Objetivo: Continue o texto sobre o civismo na história do Brasil a partir da última frase apresentada.

Bloco de texto:
■ ■ ■ ■ ■
Esse conceito de civismo é ligado diretamente à ideia de “amor pela pátria”[4]. Aqui, o civismo foi utilizado como instrumento de formação do indivíduo por meio da educação com o foco de idolatria, tendo como pilares à “Educação”, “Trabalho” e “Pátria” dentro da lógica da busca pela Segurança Nacional, desenvolvimento econômico e disciplina. (ABREU, 2008).  Também no “Estado Novo”, 1937-1946, se teve uma implementação de um “civismo” ligado diretamente a essa idolatria centralizadora, de imposição pelo Estado para o controle da população. Em ambas as situações a educação foi utilizada como um instrumento de mobilização para os ideais de cada “revolução” estampada por esses governos.

Esse civismo patriótico, na história do Brasil foi utilizado sempre com o mesmo fim, ou seja, uma: educação para controle da população.  

Segundo Abreu, na ditadura militar, por exemplo, esse controle baseou-  se para:

Construir uma mentalidade geral de que os militares não dominavam a sociedade, mas dirigiam todo o país para o desenvolvimento e progresso tão desejado por todos, esforçando-se para que o Estado mantivesse uma “máscara democrática”. Assim, o desenvolvimento pareceria se dar de modo “natural” e para todos.” (ABREU, 2008).

Nisso, acaba por se criar na população um sentimento paternalista. Isto é, tanta intervenção na sociedade, sem a criação de ideal de construção mútua, não se tem uma reciprocidade de obrigações. Somente o Estado, com seu caráter excessivamente impositivo como uma força material[5] que geria em todos os aspectos, tendo a população apenas papel secundário na formação da sociedade.

Mesmo tendo um papel secundário, a população se reergueu em 1983, com as “Diretas já”, mostrando ao governo militar que há uma sociedade civil e que não se governa tão somente com uma sociedade política absolutamente impositiva. Aqui, se teve uma ruptura, uma abertura de consciência dos indivíduos pelos seus direitos e não pela lei. As leis no governo militar não foram criadas por representantes do povo. Então, como indaga Thoreau[6], em seu livro A desobediência civil:

Deve o cidadão, sequer por um momento, ou minimamente, renunciar à sua consciência em favor do legislador? Então por que todo homem tem uma consciência? Penso que devemos ser homens, em primeiro lugar, e depois súditos. Não é desejável cultivar pela lei o mesmo respeito que cultivamos pelo direito. A única obrigação que tenho o direito de assumir é a de fazer a qualquer tempo aquilo que considero direito. (THOREAU, 1997, p.10-11).
■ ■ ■ ■ ■
Seção de dados:
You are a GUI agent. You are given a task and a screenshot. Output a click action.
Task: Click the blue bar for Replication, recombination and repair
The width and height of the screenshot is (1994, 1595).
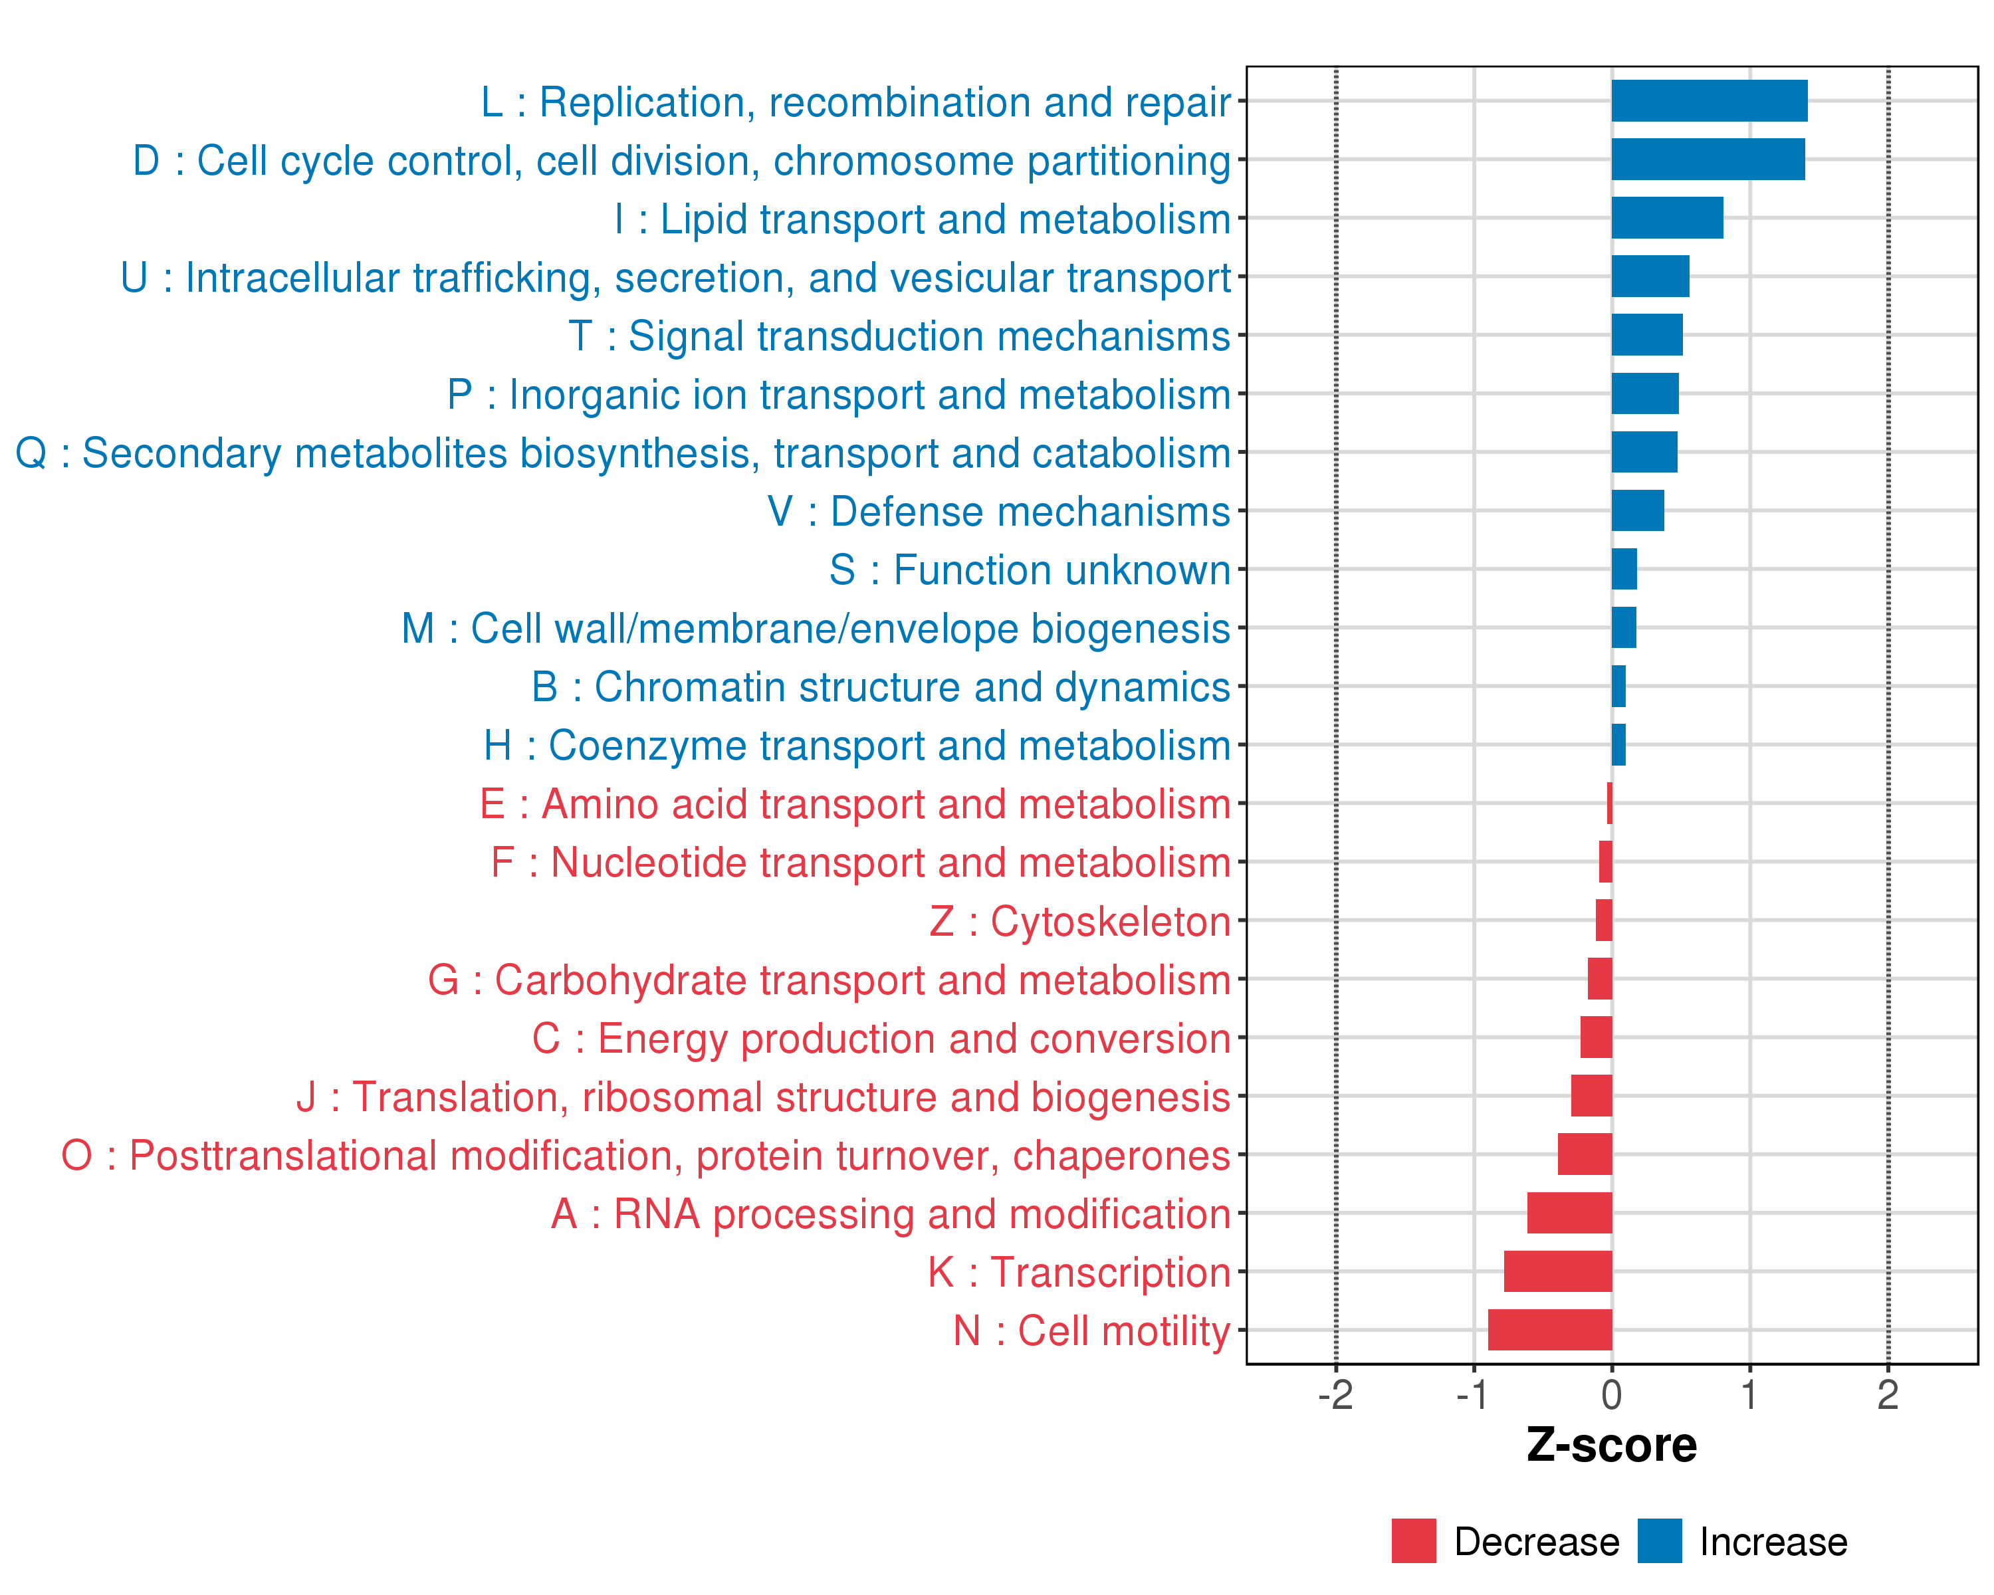click(x=1709, y=101)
■ ■ ■ ■ ■
Resultado do exercício:
Assim, como se vê, não havia um consenso entre a sociedade civil e a sociedade política que governava o Brasil, somente coerção. Mas o que fez a sociedade civil se juntar em um interesse mútuo contra o governo militar que já perdurava mais de 20 anos? Simplesmente por motivos econômicos. Ou seja, o governo militar teve seus anos conhecidos como “Milagre Brasileiro”, onde houve uma total reestruturação da economia, buscando um rápido crescimento, e essa busca, teve um fim diverso do buscado, como descreve Paulo Daniel em Carta Capital:

A literatura econômica considera milagre econômico, entre 68 e 73, período mais funesto da ditadura militar brasileira, taxas de crescimento acima de 10% ao ano, isso se deveu a reorganização do sistema financeiro brasileiro bem como a alta liquidez internacional e beneficiou-se do grande crescimento do comércio mundial e sua abertura comercial e financeira em relação ao exterior. Paralelamente, agravaram-se as questões sociais, com o aumento da concentração de renda e deterioração de importantes indicadores de bem-estar social. O milagre aprofundou as contradições estruturais e aprofundou e os problemas decorrentes de sua enorme dependência em relação ao capital internacional. (DANIEL, 2012).

Sendo assim, nota-se que o civismo patriótico é aquele que limita o indivíduo, pois não há uma relação dele com o seu meio. Ele não tem uma participação consciente de seus atos. Criam-se tabus a respeito de ideais, como na ditadura em relação as suas bandeiras, como “Educação”, “Trabalho” e “Pátria”, não havendo uma liberdade para se pensar, não se fazendo uma análise objetiva de sua personalidade, se conhecendo e chegando a ideia de que o “civismo” deve ser usado como instrumento de integração com a comunidade.

            Civismo moral

Primeiramente, antes de discorrer da junção de civismo com moral, vale destacar o significado da palavra moral.

Moral, na maioria das vezes é utilizada como sinônimo de “ética”. Mas, como se verá adiante, são palavras autônomas. Assim, Moral, tem origem do latim, mores, que significa “costumes”. Já Ética, vem do grego ethos que significa “modo de ser”.

 Moral, então é o conjunto de regras que regulam o comportamento do indivíduo na sociedade, adquirida por meio da educação, pela tradição e também pelo cotidiano. Já a ética, traz sua raiz como fundamento de estudo filosófico da moral. Dessa forma, todas as sociedades possuem conduta moral, mas a ética está ligada ao desenvolvimento cultural de grupos específicos.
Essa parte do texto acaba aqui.